There Have Been Some Changes in the NFL Super Bowl Over 48 Years

I was carried into my first Broncos game. My father was part of a group of business leaders who helped start the team. He was involved from the start, long before the new league of AFL football was certain to make it. We had Broncos tickets since day one, in 1960. I’m told I was dressed in a billion winter layers for cold games, until I looked as bloated as a miniature sumo wrestler. My grandparents sat a few rows behind us, and we knew everyone around us. I sat on a knee, passed up and down the row when adults needed a break.

It was a different time. The Broncos dressed in orange and brown, and a riding cowboy was the logo. We sat on metal bleachers at Bear Stadium (named for the Denver Bears Baseball club), painted with seat numbers. The metal was unbearable to touch in the sun and an icy, heat-magnet in the cold. No cup holders. No Dominos pizza stands or chicken wraps. No clear gallon-sized bags for security. A hot dog or popcorn was a great treat. When we ate, we more often carried sandwiches into the game in a blanket sided bag, with a matching metal thermos of coffee and seat pads. A transistor radio was often clutched to my dad’s ear, so he could listen to Bob Martin broadcast the game.
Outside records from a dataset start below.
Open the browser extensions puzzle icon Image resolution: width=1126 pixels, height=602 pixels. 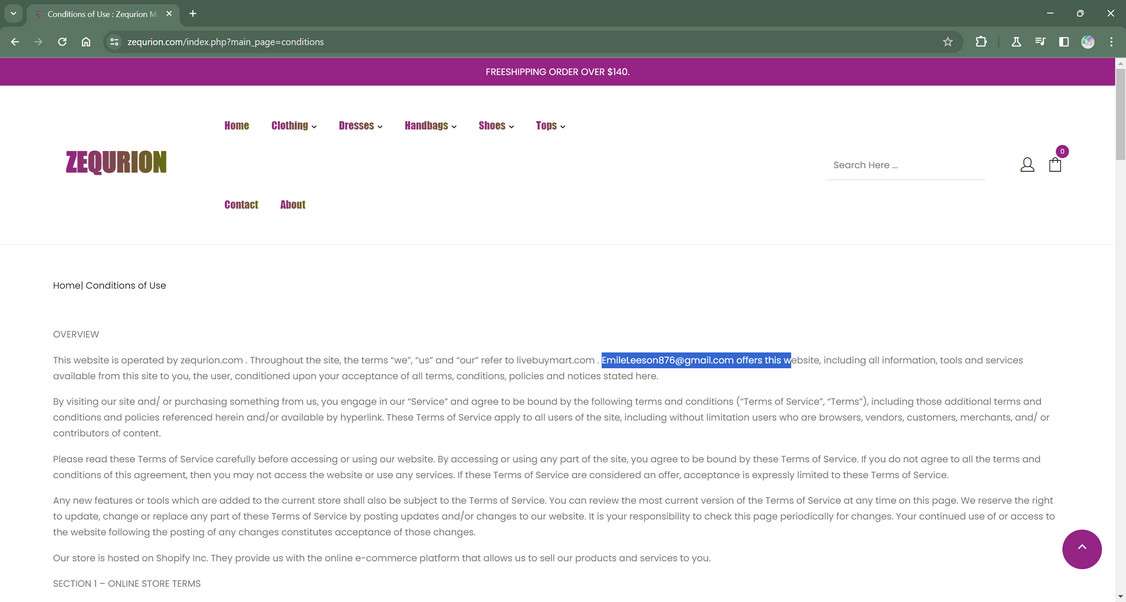(x=979, y=41)
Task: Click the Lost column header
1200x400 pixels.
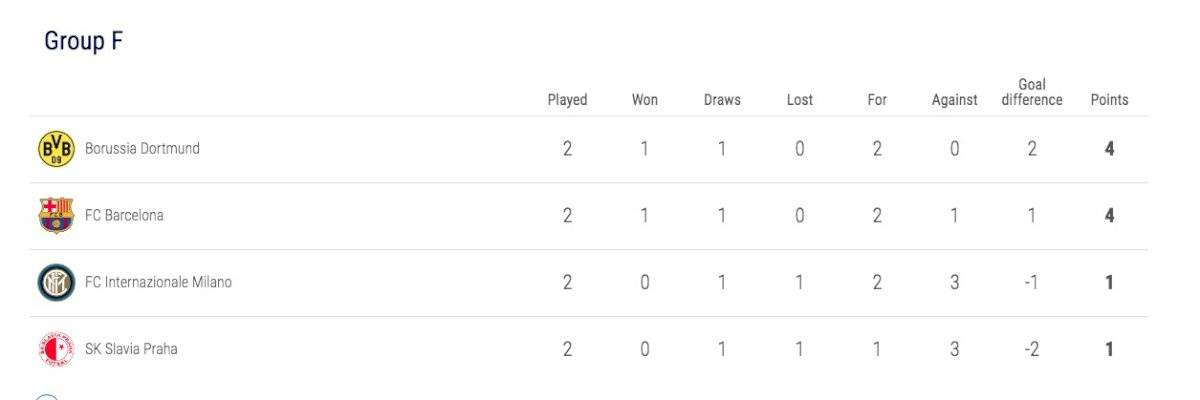Action: [x=800, y=100]
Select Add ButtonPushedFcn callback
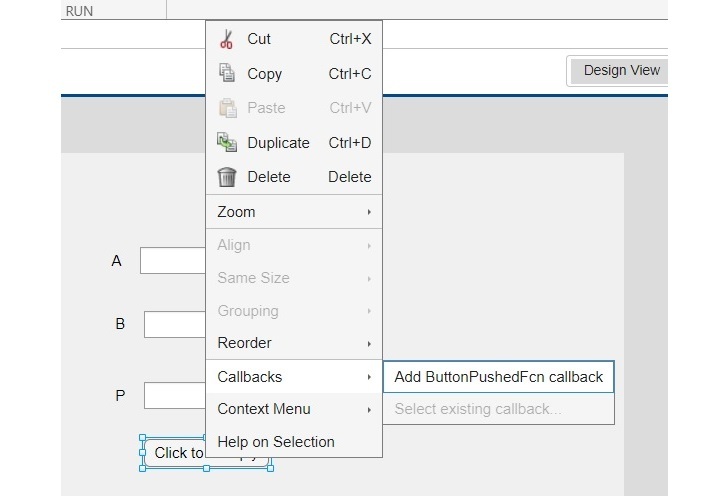Image resolution: width=719 pixels, height=496 pixels. coord(498,377)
The Broncos were horrible then, but they were our team. Win, lose, or draw, even “a half a loaf.” Players were local stars, but paid moderately. Many had other jobs. The stands were often partially empty. My dad tells the story of attending the first Super Bowl, at the LA Colosseum, January 15, 1967. He was a fan, but also representing the Broncos American Football Club, with a pocket full of unsold tickets to peddle. People quipped, “Who would pay to see the two leagues compete?” He sat on the 50-yard line because there were open tickets there. Next to some guy named Weeb Ewbank, coach of the Jets. The ticket price was $12. Green Bay killed Kansas City.

Sunday, I’ll probably pay the $14 for a Bud Light. My bus to the stadium, almost the only way in, costs $51. Seats at the 50 cost $10,000, I’m told. Even my seat, so far from the painted grass, is more than my first car, a battered Mustang, cost in 1976. It’s face price is $1500. It is CRAZY. Makes my stomach upset. Times change, I guess. The NFL is big, and Super Bowl signs are everywhere you wander. After Thanksgiving Day, more food is consumed on Super Bowl Sunday than on any other day of the American year. Joining in, I ate a hotdog from a cart. Just because I could.

Chaperoned by the Statue of Liberty, today we toured New York, and enjoyed the atmosphere. We visited Super Bowl Blvd, a transformed Times Square of football, media, and marketing. We shouted encouragement at Seattle fans, and shared beers with them. We ate in a restaurant that only serves a cornucopia of meatballs (delicious.) The New Yorkers seem to have their best smiles on, and it has been a wonderful city. Forty eight years later, Dad, I’m here. I’m proof that people will still pay to see the two leagues compete. Pay to show loyalty. Pay to capture a childhood dream. Pay to make a great memory, and their own story. Even a few average fans.